There are a limited amount of data from the use of erenumab in pregnant women. Animal studies do not indicate direct or indirect harmful effects with respect to reproductive toxicity. As a precautionary measure, it is preferable to avoid the use of erenumab during pregnancy.

It is unknown whether erenumab is excreted in human milk. Human IgGs are known to be excreted in breast milk during the first few days after birth, which is decreasing to low concentrations soon afterwards; consequently, a risk to the breast-fed infant cannot be excluded during this short period. Afterwards, use of erenumab could be considered during breast-feeding only if clinically needed.

Fertility

Animal studies showed no impact on female and male fertility.

Erenumab is expected to have no or negligible influence on the ability to drive and use machines.

Summary of the safety profile

A total of over 2,500 patients (more than 2,600 patient years) have been treated with erenumab in registration studies. Of these, more than 1,300 patients were exposed for at least 12 months.

The reported adverse drug reactions for 70 mg and 140 mg were injection site reactions (5.6%/4.5%), constipation (1.3%/3.2%), muscle spasms (0.1%/2.0%) and pruritus (0.7%/1.8%). Most of the reactions were mild or moderate in severity. Less than 2% of patients in these studies discontinued due to adverse events.

List of adverse reactions

Below are listed all the adverse drug reactions that occurred in erenumab-treated patients during the 12-week placebo-controlled periods of the studies, as well as in the post-marketing setting.
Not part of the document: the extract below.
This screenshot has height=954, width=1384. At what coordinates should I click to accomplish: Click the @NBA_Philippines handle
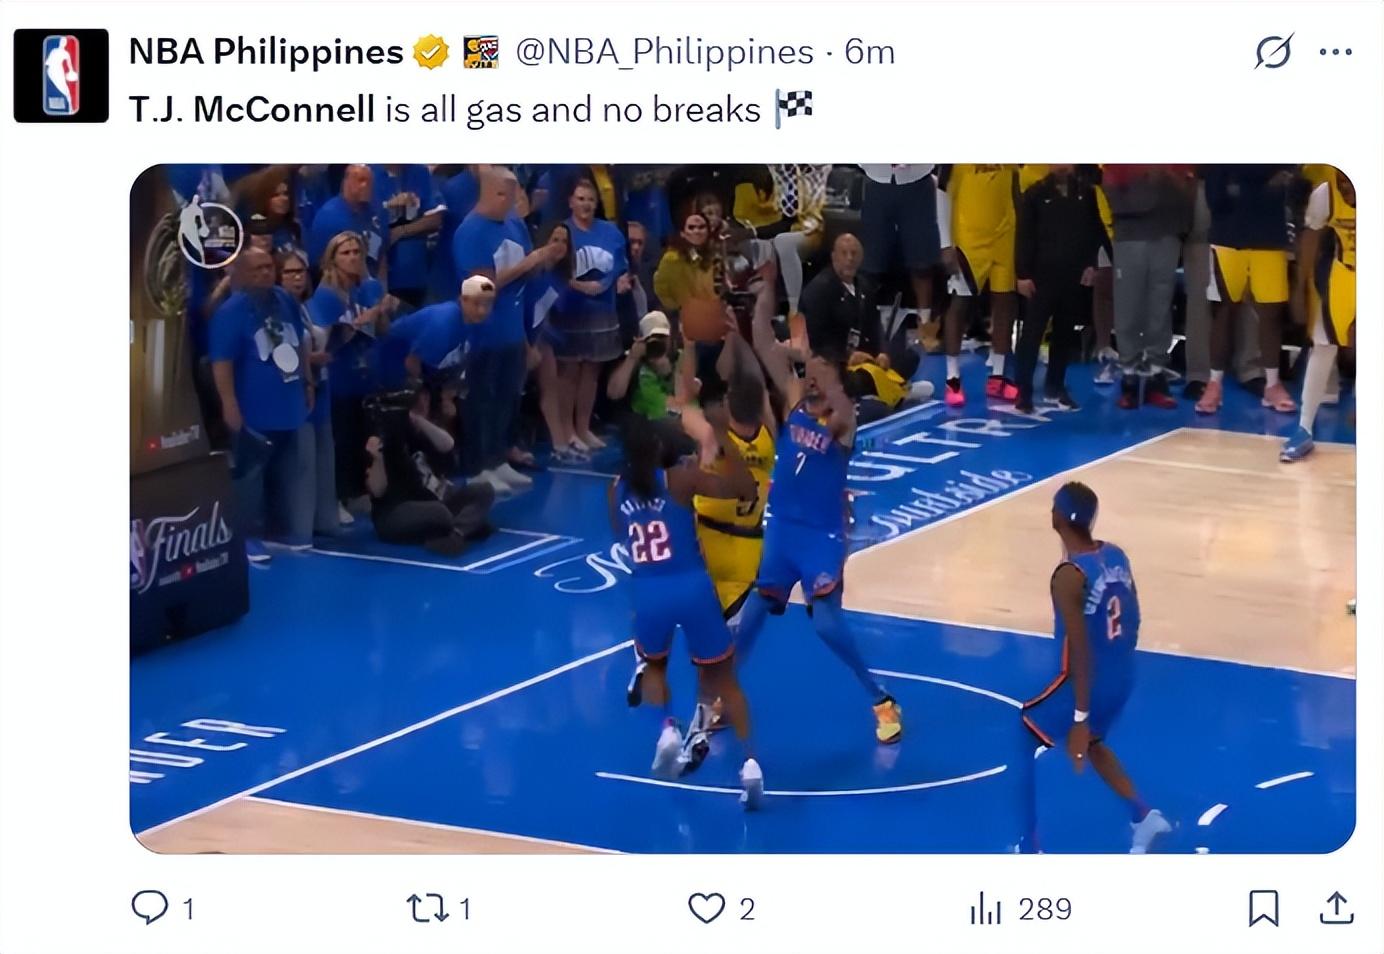click(x=664, y=52)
Within each system organ class, the ADRs are ranked by frequency, with the most frequent reactions first. Within each frequency grouping, adverse drug reactions are presented in order of decreasing seriousness. In addition, the corresponding frequency category for each adverse drug reaction is based on the following convention: very common (≥1/10); common (≥1/100 to <1/10); uncommon (≥1/1,000 to <1/100); rare (≥1/10,000 to <1/1,000); very rare (<1/10,000).

List of adverse reactions:

Immune system disorders

Common: Hypersensitivity reactions^a including anaphylaxis, angioedema, rash, swelling/oedema and urticaria

Gastrointestinal disorders

Common: Constipation

Skin and subcutaneous tissue disorders

Common: Pruritus^b

Musculoskeletal and connective tissue disorders

Common: Muscle spasms

General disorders and administration site conditions

Common: Injection site reactions^a

^a See section "Description of selected adverse reactions"
^b Pruritus includes preferred terms of generalised pruritus, pruritus and pruritic rash.
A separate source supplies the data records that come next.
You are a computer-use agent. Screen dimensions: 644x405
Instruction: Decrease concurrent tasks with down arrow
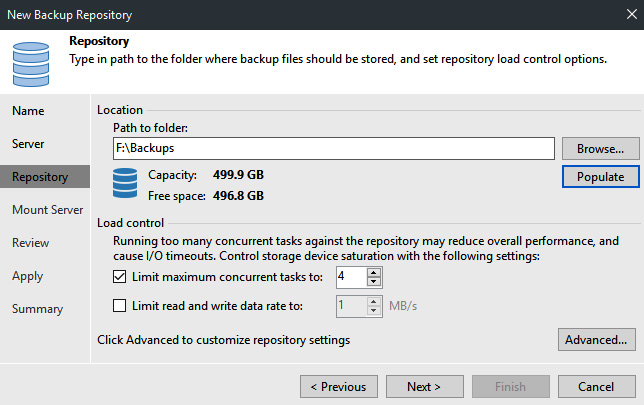coord(373,281)
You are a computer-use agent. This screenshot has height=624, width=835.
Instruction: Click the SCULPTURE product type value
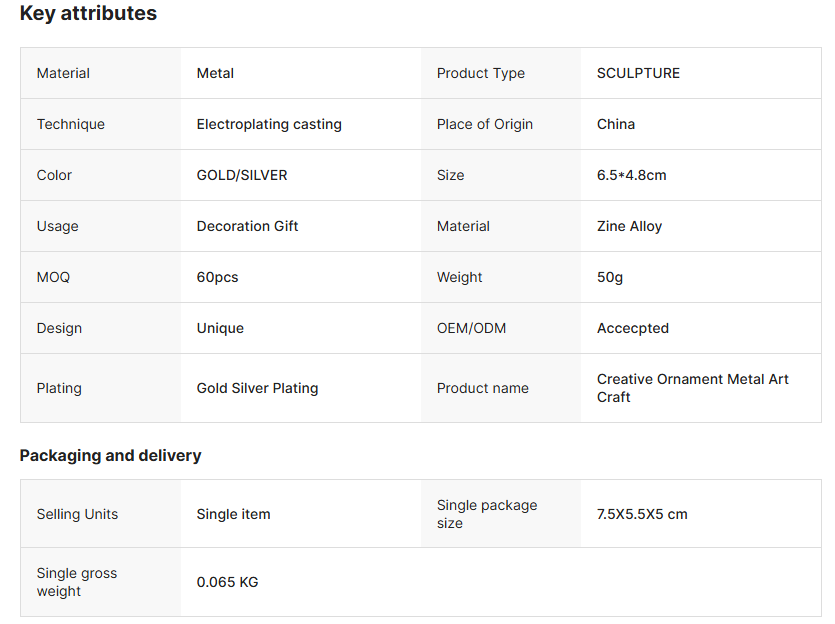638,73
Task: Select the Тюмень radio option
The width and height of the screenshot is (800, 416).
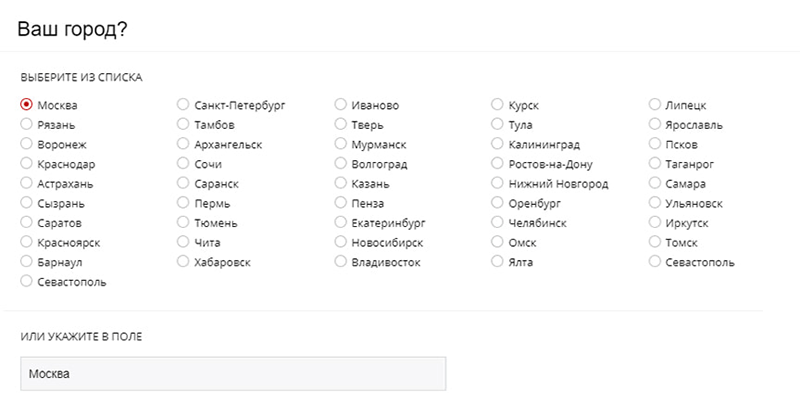Action: pos(183,222)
Description of selected adverse reactions

Injection site reactions

In the integrated 12-week placebo-controlled phase of the studies, injection site reactions were mild and mostly transient. There was one case of discontinuation in a patient receiving the 70 mg dose due to injection site rash. The most frequent injection site reactions were localised pain, erythema and pruritus. Injection site pain typically subsided within 1 hour after administration.
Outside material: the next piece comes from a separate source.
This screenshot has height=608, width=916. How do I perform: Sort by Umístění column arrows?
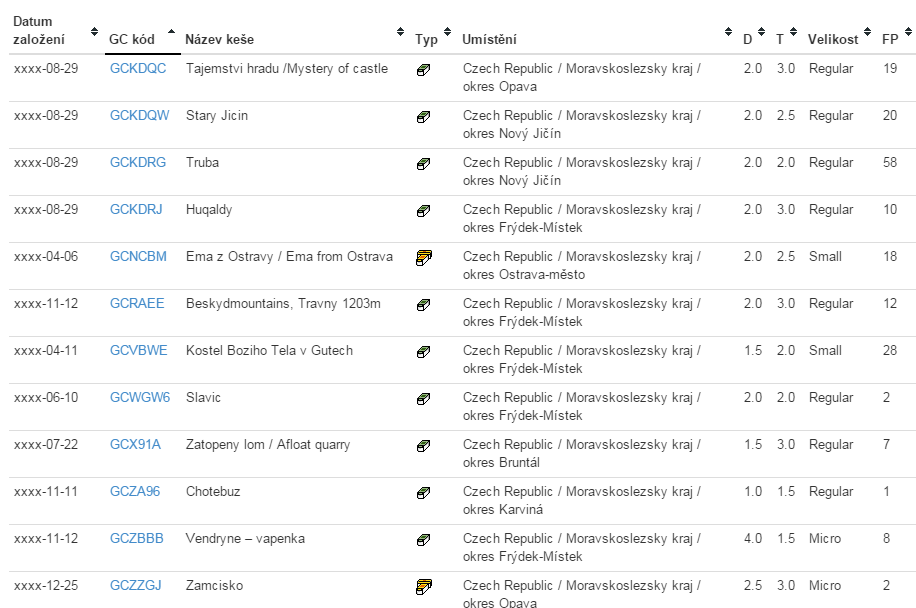728,32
Cutaneous and hypersensitivity reactions

In the integrated 12-week placebo-controlled phase of the studies, non-serious cases of rash, pruritus and swelling/oedema were observed, which in the majority of cases were mild and did not lead to treatment discontinuation.

Cases of anaphylaxis and angiodoema were also observed in the post-marketing setting.

Immunogenicity

In the clinical studies, the incidence of anti-erenumab antibody development during the double-blind treatment phase was 6.3% (56/884) among subjects receiving a 70 mg dose of erenumab (3 of whom had in vitro neutralising activity) and 2.6% (13/504) among subjects receiving a 140 mg dose of erenumab (none of whom had in vitro neutralising activity). There was no impact of anti-erenumab antibody development on efficacy or safety.